Bahçeli açıklamalarının “şifrelerini” Siyaset Bilimci Doç. Dr. İsmet Akça ile konuştuk. Erdoğan’ın normalleşme-yumuşama söylemlerinden Şimşek programını uygulama yolunda zaman kazanmak için yararlandığını vurgulayan Akça “Bahçeli’nin mesajında şu da var; tabii ki görüşmeler yapabilirsin. Bunlar belli bir sürecin ihtiyaçlarıdır ama başka konularda bizim üzerimize gelme” diyor.
Siyaset, Devlet Bahçeli’nin çıkışını tartışmayı sürdürüyor. Sizce Bahçeli’nin çıkışının kaynağında ne var? Bahçeli kime ne mesaj verdi?

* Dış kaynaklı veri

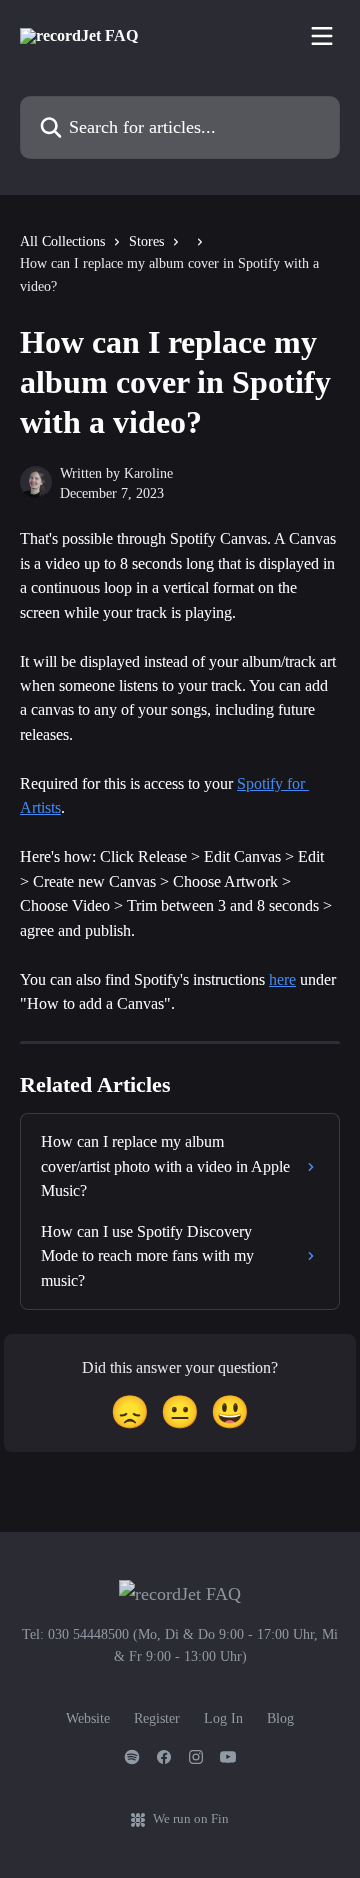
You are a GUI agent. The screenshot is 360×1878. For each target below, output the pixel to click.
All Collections (62, 241)
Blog (280, 1718)
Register (157, 1718)
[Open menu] (322, 36)
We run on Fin (191, 1818)
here (282, 979)
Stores (146, 241)
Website (88, 1718)
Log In (223, 1718)
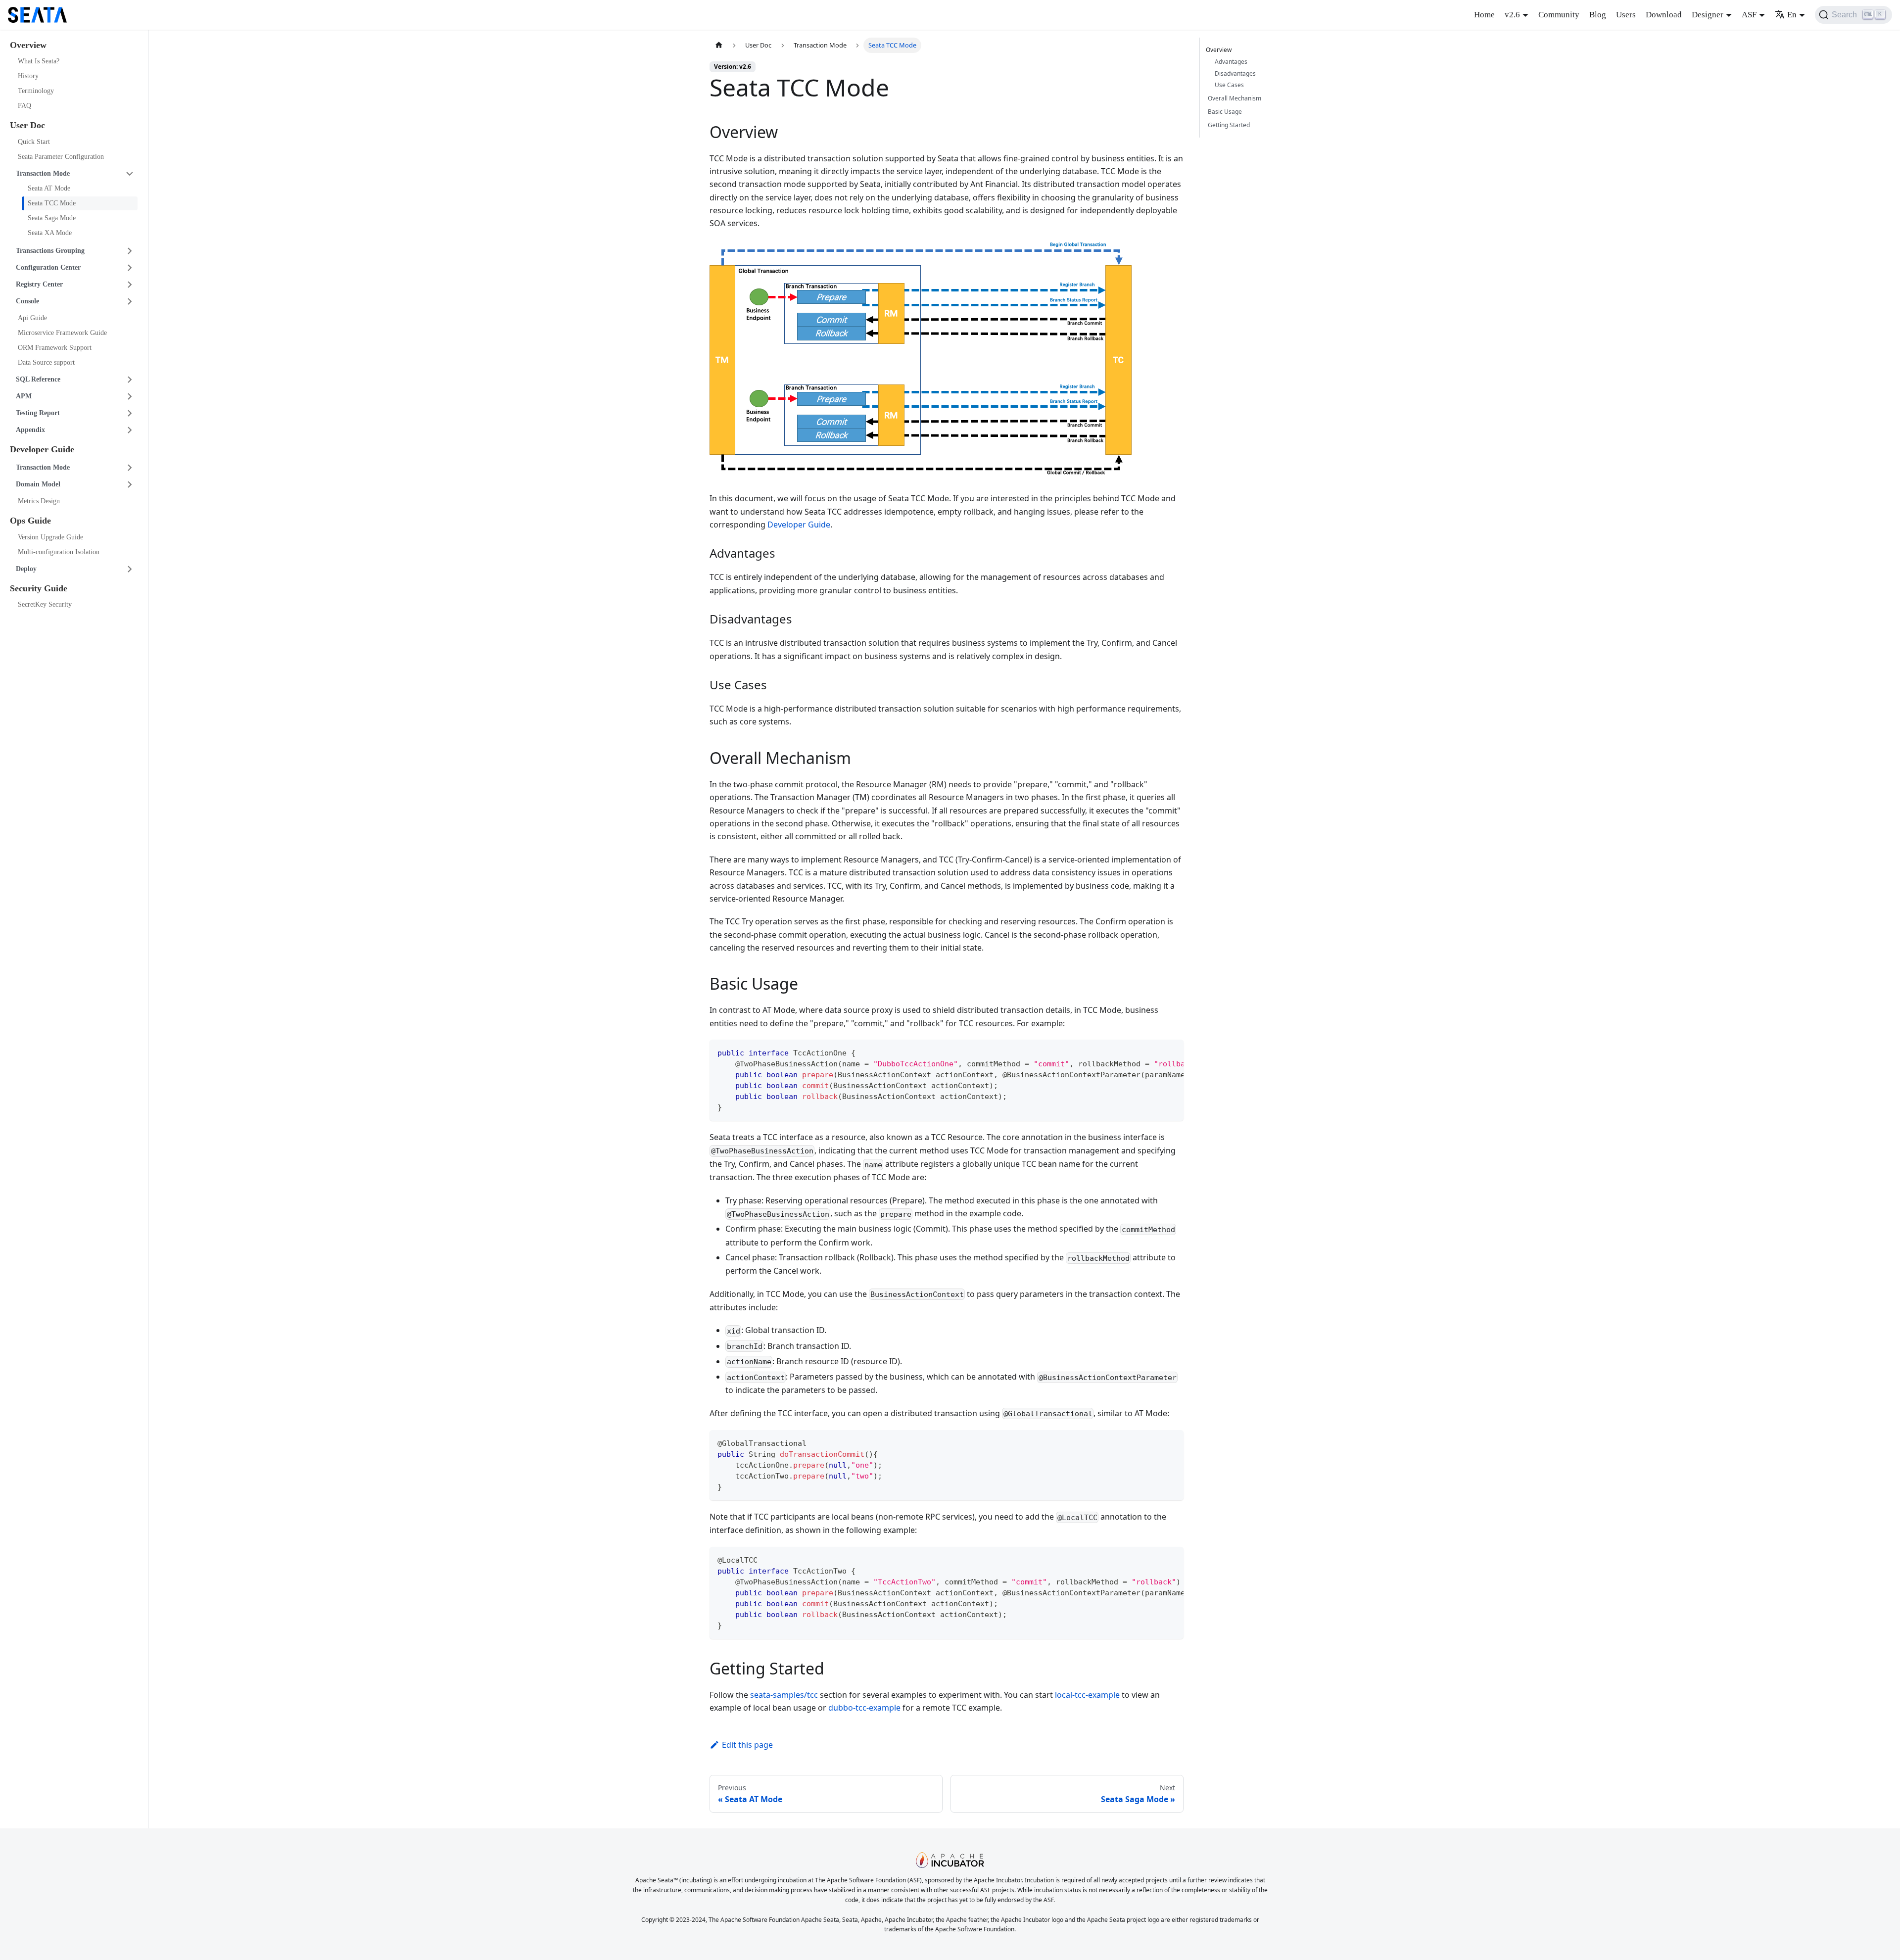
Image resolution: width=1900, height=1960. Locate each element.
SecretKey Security (45, 605)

Bahçeli, Cumhur İttifakı içinde var olan gerilime ve Erdoğan’ın 31 Mart seçim yenilgisi sonrası attığı birtakım adımlara cevaben konuştu. Erdoğan bu ittifakı bitirmek değilse bile, en azından MHP’yi biraz dizginlemek, dengelemek, MHP’nin kazandığı gücü biraz bükmek istiyor.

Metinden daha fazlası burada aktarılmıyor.